Hierarchical temporal prediction captures motion processing from retina to higher visual cortex

Visual neurons respond selectively to features that become increasingly complex in their form and dynamics from the eyes to the cortex. These features take specific forms: retinal neurons prefer localized flashing dots1, primary visual cortical (V1) neurons moving bars2–4, and those in higher cortical areas, such as middle temporal (MT) cortex, favor complex features like moving textures5–7. Whether there are general principles behind this diverse complexity of response properties in the visual system has been an area of intense investigation. To date, no single normative model has been able to account for the hierarchy of tuning to dynamic inputs along the visual pathway.
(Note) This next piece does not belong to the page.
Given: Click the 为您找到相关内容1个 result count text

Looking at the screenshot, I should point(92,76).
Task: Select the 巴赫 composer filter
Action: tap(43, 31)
Here we show that hierarchical temporal prediction - representing features that efficiently predict future sensory input from past sensory input8–11 - can explain how neuronal tuning properties, particularly those relating to motion, change from retina to higher visual cortex. In contrast to some other approaches12–16, the temporal prediction framework learns to represent features of unlabeled and dynamic stimuli, an essential requirement of the real brain. This suggests that the brain may not have evolved to efficiently represent all incoming stimuli, as implied by some leading theories. Instead, the selective representation of sensory features that help in predicting the future may be a general coding principle for extracting temporally-structured features that depend on increasingly high-level statistics of the visual input.